School of EECS, Washington State University, 355 NE Spokane St, Pullman, 99164, USA.
Paul G. Allen School for Global Animal Health, Washington State University, Pullman, 99164, USA.
BMC Bioinformatics. 2018 Mar 5;19(1):83. doi: 10.1186/s12859-018-2080-y.
Clustering of protein sequences is of key importance in predicting the structure and function of newly sequenced proteins and is also of use for their annotation. With the advent of multiple high-throughput sequencing technologies, new protein sequences are becoming available at an extraordinary rate. The rapid growth rate has impeded deployment of existing protein clustering/annotation tools which depend largely on pairwise sequence alignment.
In this paper, we propose an alignment-free clustering approach, coreClust, for annotating protein sequences using detected conserved regions.
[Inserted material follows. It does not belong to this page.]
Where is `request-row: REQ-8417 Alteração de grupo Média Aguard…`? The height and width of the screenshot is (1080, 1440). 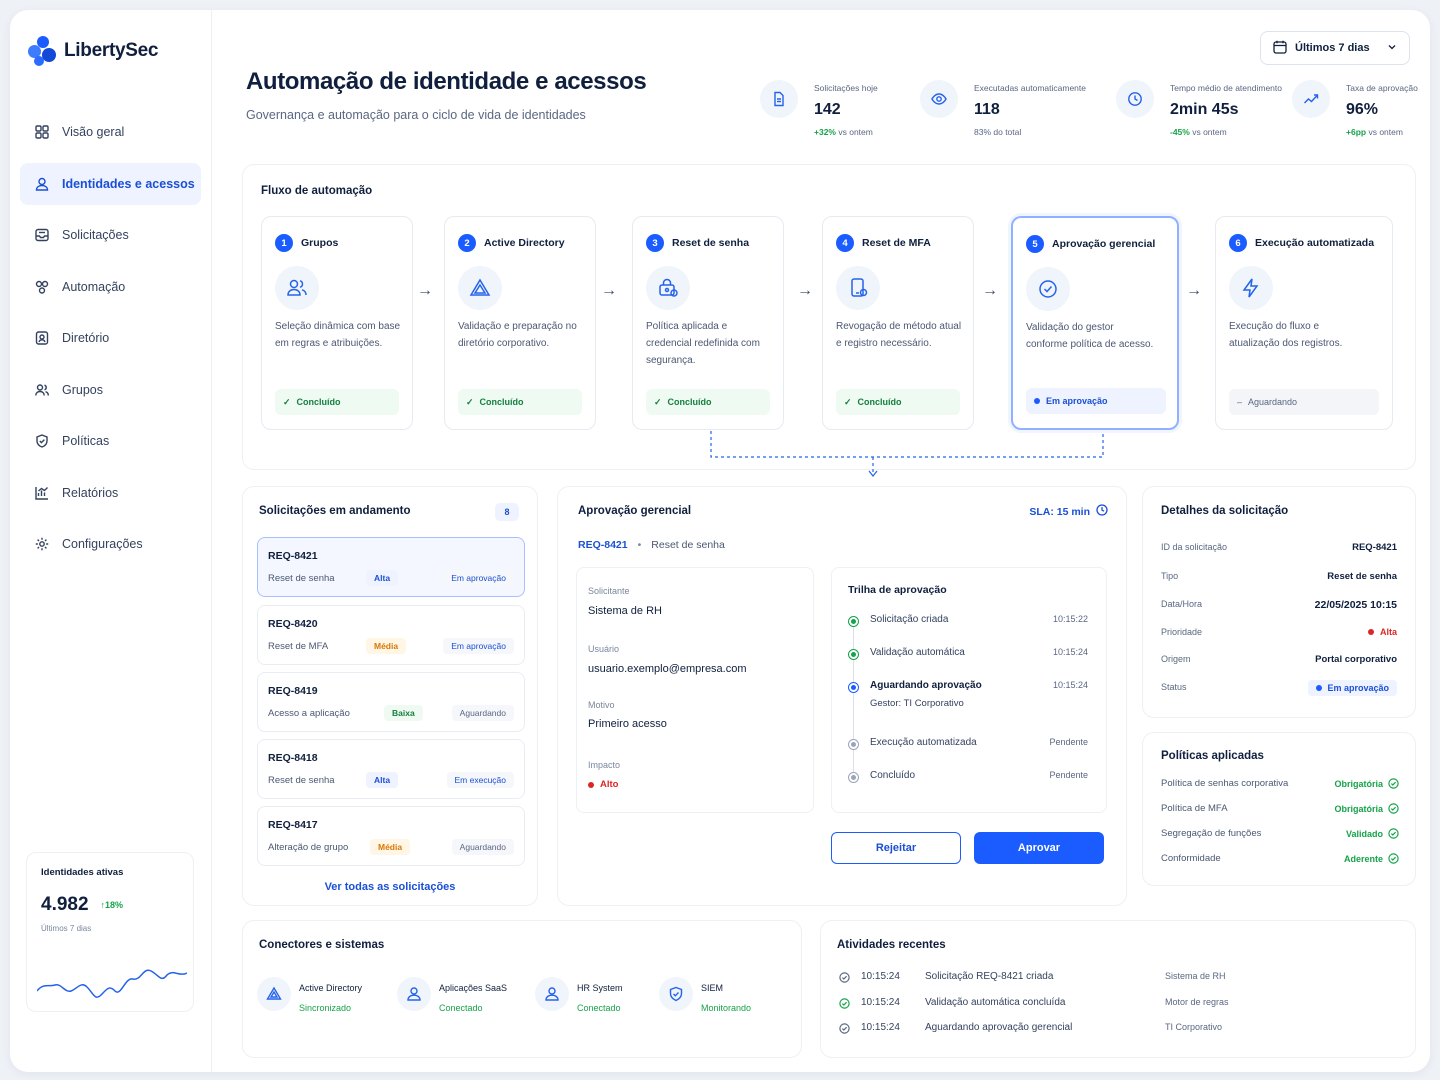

The proposed algorithm uses Min-Wise Independent Hashing for identifying similar conserved regions. Min-Wise Independent Hashing works by generating a (w,c)-sketch for each document and comparing these sketches. Our algorithm fits well within the MapReduce framework, permitting scalability. We show that coreClust generates results comparable to existing known methods. In particular, we show that the clusters generated by our algorithm capture the subfamilies of the Pfam domain families for which the sequences in a cluster have a similar domain architecture. We show that for a data set of 90,000 sequences (about 250,000 domain regions), the clusters generated by our algorithm give a 75% average weighted F1 score, our accuracy metric, when compared to the clusters generated by a semi-exhaustive pairwise alignment algorithm.
The new clustering algorithm can be used to generate meaningful clusters of conserved regions. It is a scalable method that when paired with our prior work, NADDA for detecting conserved regions, provides a complete end-to-end pipeline for annotating protein sequences.
蛋白质序列聚类对于预测新测序蛋白质的结构和功能至关重要,对其注释也很有用。随着多种高通量测序技术的出现,新的蛋白质序列正以前所未有的速度出现。快速的增长率阻碍了现有蛋白质聚类/注释工具的部署,这些工具在很大程度上依赖于两两序列比对。
在本文中,我们提出了一种基于无比对聚类方法 coreClust,用于使用检测到的保守区域注释蛋白质序列。所提出的算法使用 Min-Wise Independent Hashing 来识别相似的保守区域。Min-Wise Independent Hashing 通过为每个文档生成一个(w,c)-sketch 并比较这些 sketch 来工作。我们的算法非常适合 MapReduce 框架,具有可扩展性。我们表明 coreClust 生成的结果可与现有已知方法相媲美。特别是,我们表明该算法生成的簇捕获了 Pfam 结构域家族的亚家族,其中簇中的序列具有相似的结构域架构。我们表明,对于 90000 个序列(约 250000 个结构域区域)的数据集,与基于半穷举两两比对算法生成的簇相比,我们算法生成的簇的平均加权 F1 分数为 75%,这是我们的准确性度量。
新的聚类算法可用于生成有意义的保守区域簇。它是一种可扩展的方法,与我们之前的 NADDA 检测保守区域的工作相结合,为注释蛋白质序列提供了一个完整的端到端管道。